What the exercise asks: Except for the pictures, write out all the records that follow exactly.

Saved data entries
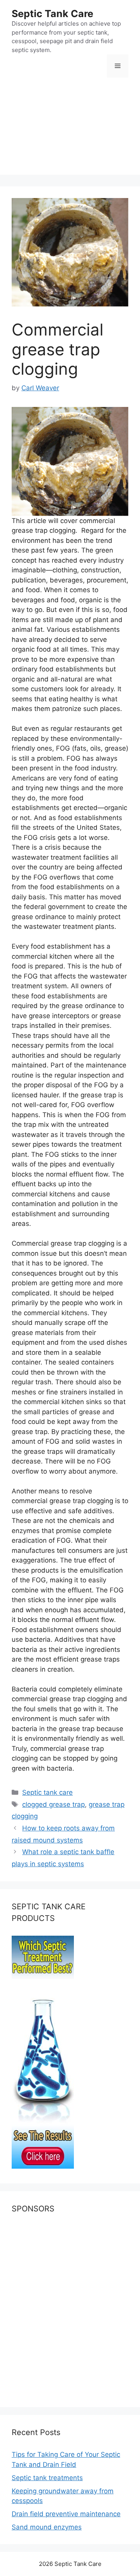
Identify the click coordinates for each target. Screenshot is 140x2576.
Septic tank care (47, 1792)
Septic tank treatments (47, 2478)
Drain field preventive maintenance (66, 2514)
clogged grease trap (53, 1804)
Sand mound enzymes (47, 2527)
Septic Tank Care (52, 13)
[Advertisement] (70, 132)
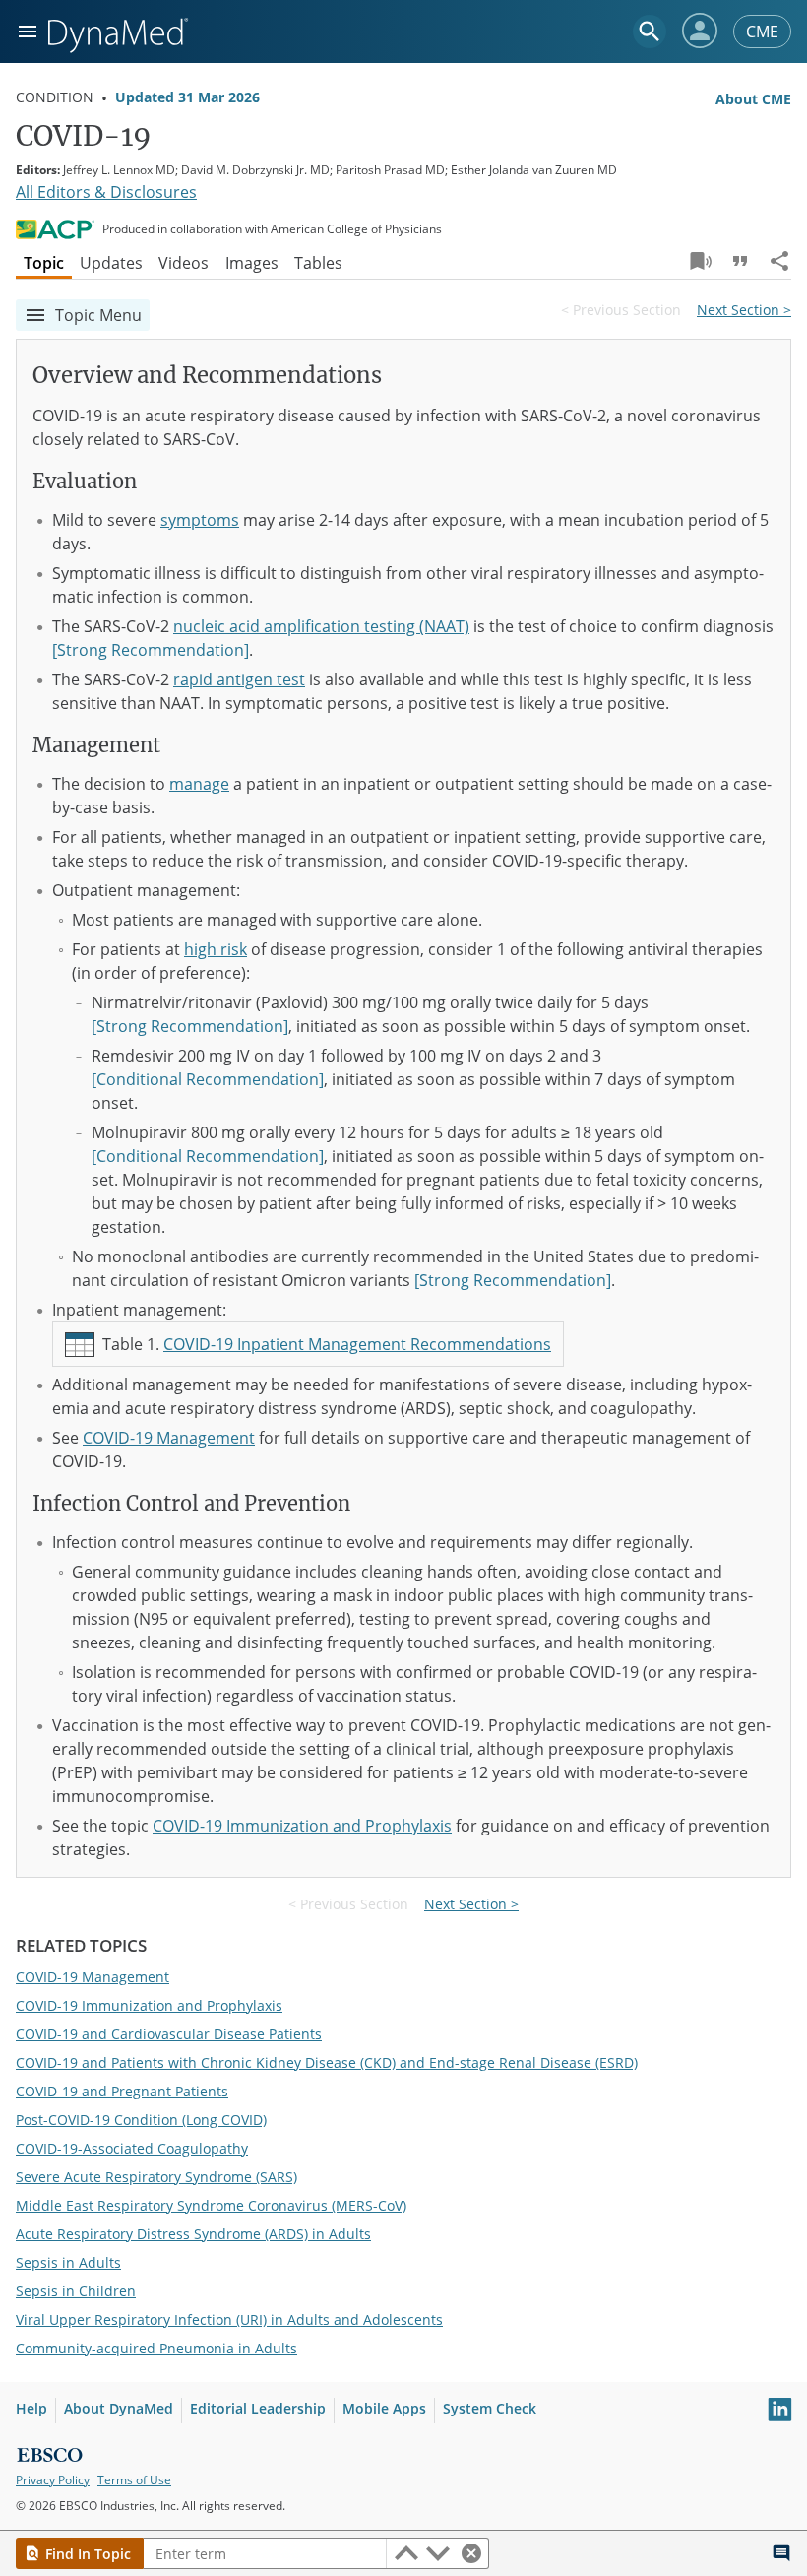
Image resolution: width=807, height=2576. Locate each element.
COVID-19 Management (169, 1438)
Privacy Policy (53, 2480)
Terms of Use (134, 2480)
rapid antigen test (239, 679)
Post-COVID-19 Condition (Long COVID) (141, 2119)
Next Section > (744, 309)
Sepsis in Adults (68, 2262)
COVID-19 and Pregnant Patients (122, 2091)
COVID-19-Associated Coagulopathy (132, 2148)
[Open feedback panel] (781, 2553)
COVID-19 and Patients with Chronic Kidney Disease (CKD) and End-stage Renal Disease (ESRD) (327, 2062)
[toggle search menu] (649, 31)
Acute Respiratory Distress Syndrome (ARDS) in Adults (193, 2233)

Expected answer:
Identify the click coordinates for each target. Screenshot is 140x2576.
Septic tank care (47, 1792)
Septic tank treatments (47, 2478)
Drain field preventive maintenance (66, 2514)
clogged grease trap (53, 1804)
Sand mound enzymes (47, 2527)
Septic Tank Care (52, 13)
[Advertisement] (70, 132)
Image resolution: width=807, height=2576. Locate each element.
COVID-19 Management (169, 1438)
Privacy Policy (53, 2480)
Terms of Use (134, 2480)
rapid antigen test (239, 679)
Post-COVID-19 Condition (Long COVID) (141, 2119)
Next Section > (744, 309)
Sepsis in Adults (68, 2262)
COVID-19 and Pregnant Patients (122, 2091)
COVID-19-Associated Coagulopathy (132, 2148)
[Open feedback panel] (781, 2553)
COVID-19 and Patients with Chronic Kidney Disease (CKD) and End-stage Renal Disease (ESRD) (327, 2062)
[toggle search menu] (649, 31)
Acute Respiratory Distress Syndrome (ARDS) in Adults (193, 2233)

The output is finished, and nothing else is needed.